Work request
The required output is the exact text of the lines from the line containing "Viewport: 589px width, 440px" through the final line below, inclusive, without pictures.

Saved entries
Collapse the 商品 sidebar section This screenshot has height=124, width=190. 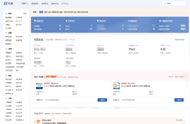(x=26, y=76)
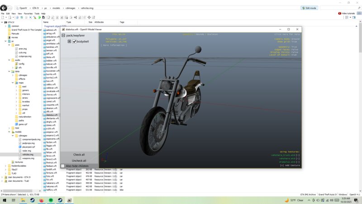Viewport: 362px width, 204px height.
Task: Click the Uncheck all button
Action: coord(79,160)
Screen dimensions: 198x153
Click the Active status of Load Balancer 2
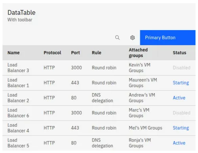click(179, 98)
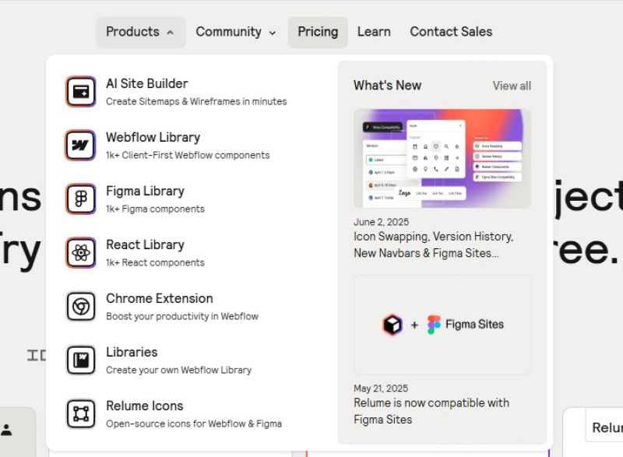Click the chevron next to Community
This screenshot has height=457, width=623.
272,33
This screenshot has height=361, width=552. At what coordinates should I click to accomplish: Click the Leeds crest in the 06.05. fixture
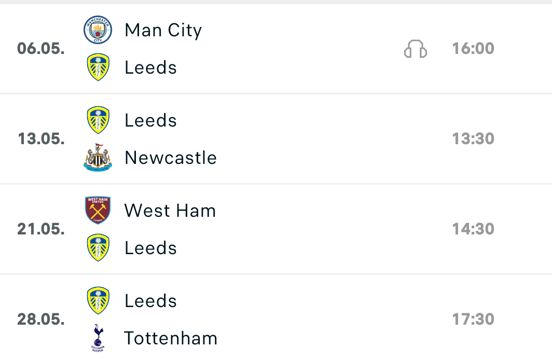click(x=98, y=67)
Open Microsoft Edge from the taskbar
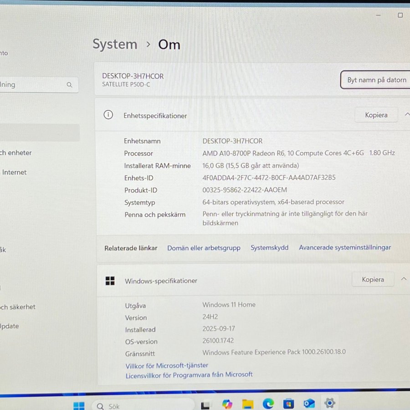Image resolution: width=410 pixels, height=410 pixels. tap(268, 404)
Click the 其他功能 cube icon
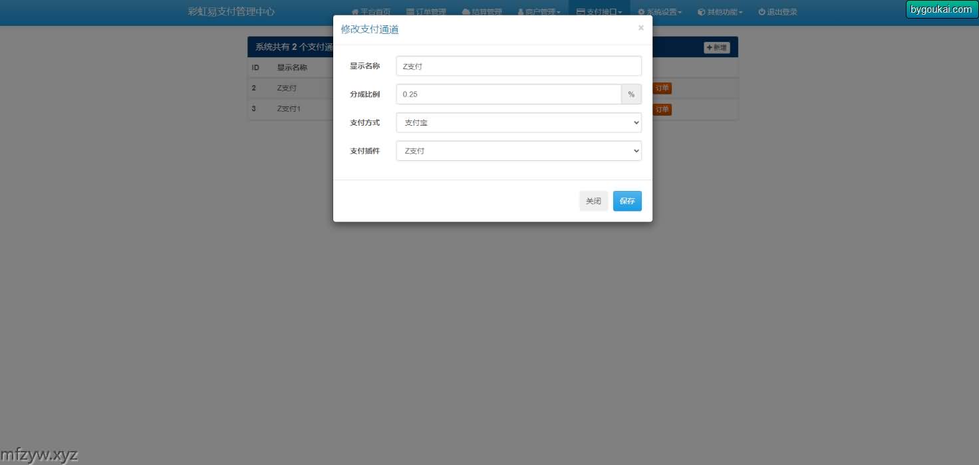The height and width of the screenshot is (465, 979). 701,12
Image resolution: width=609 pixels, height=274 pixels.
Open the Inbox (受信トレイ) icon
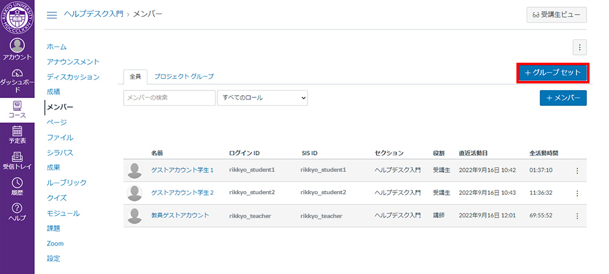tap(17, 156)
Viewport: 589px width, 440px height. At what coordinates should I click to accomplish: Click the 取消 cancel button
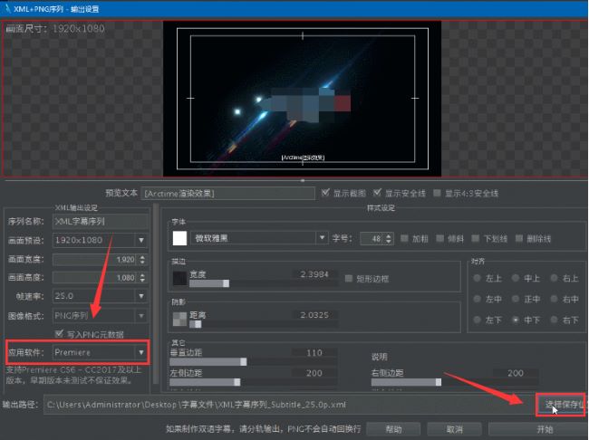[x=455, y=428]
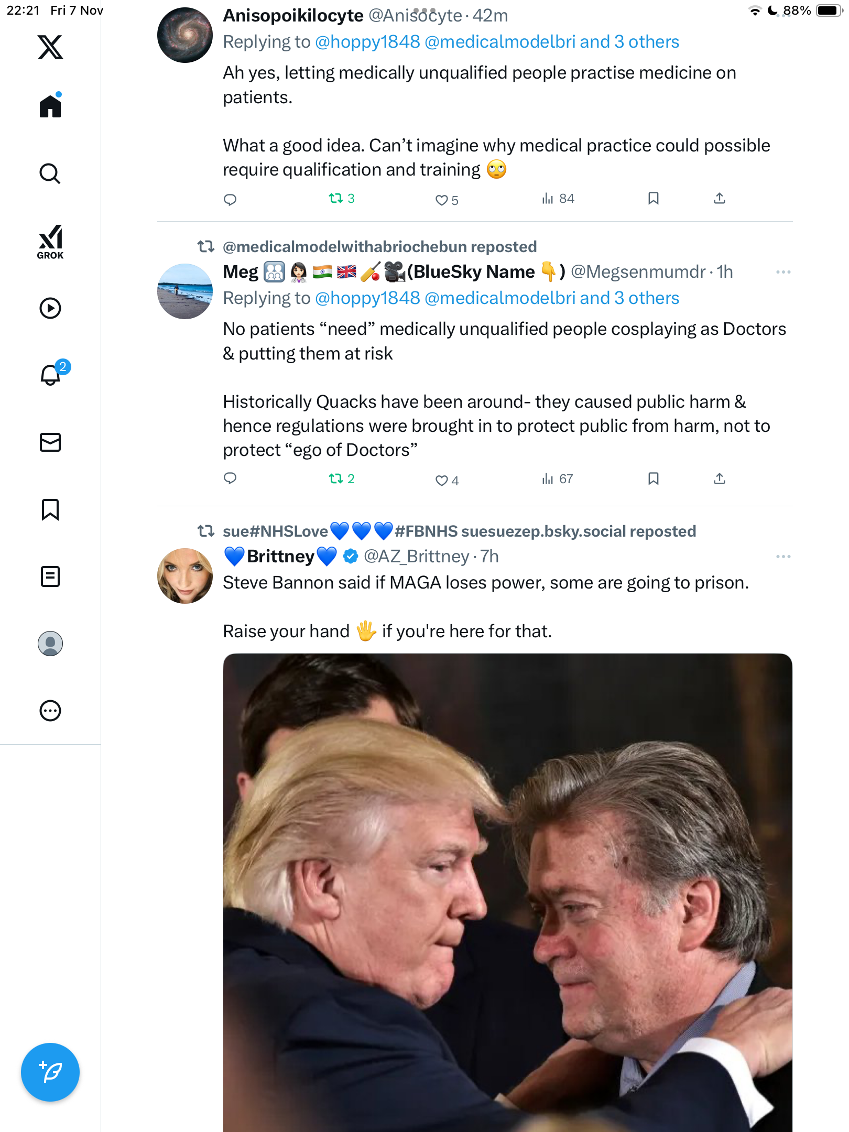
Task: Open @hoppy1848 profile link in Meg's reply
Action: [x=367, y=298]
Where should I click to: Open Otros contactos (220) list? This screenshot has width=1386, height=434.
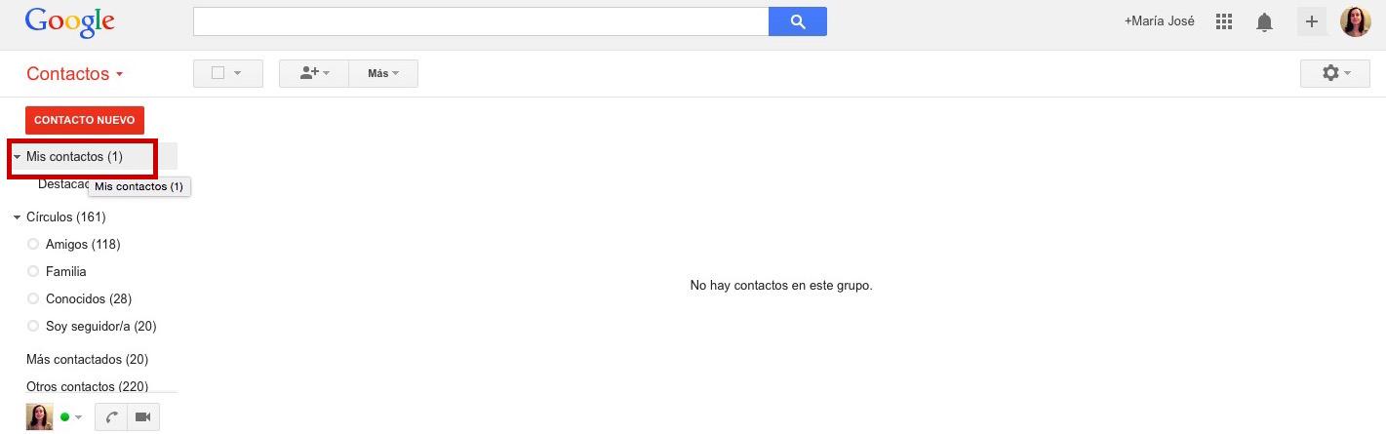tap(87, 386)
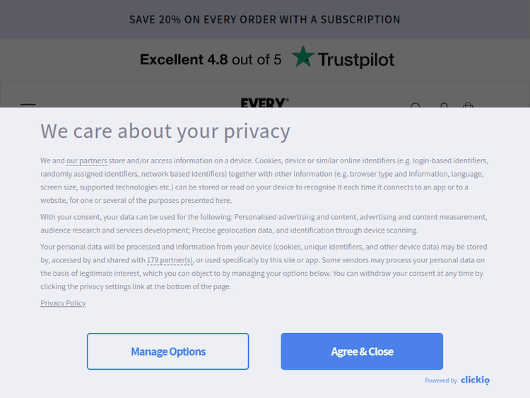The image size is (530, 398).
Task: Click the EVERY brand logo
Action: tap(264, 103)
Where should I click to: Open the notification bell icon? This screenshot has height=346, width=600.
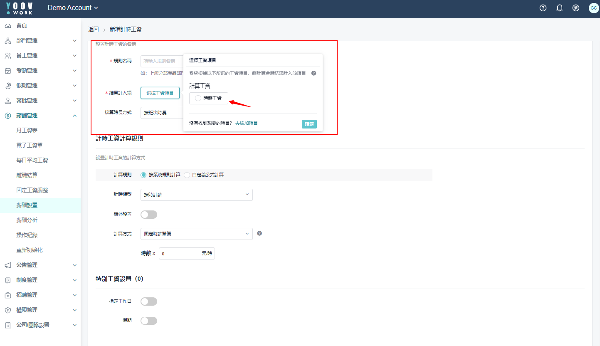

Solution
Viewport: 589px width, 440px height. At what coordinates should I click to accomplish: Click the 取消 cancel button
[x=455, y=428]
Task: Open @hoppy1848 profile link in Meg's reply
Action: [x=367, y=298]
Where should I click to: Open Otros contactos (220) list? This screenshot has width=1386, height=434.
tap(87, 386)
The image size is (530, 398).
Task: Click the EVERY brand logo
Action: tap(264, 103)
Where should I click to: Open the notification bell icon? This screenshot has height=346, width=600.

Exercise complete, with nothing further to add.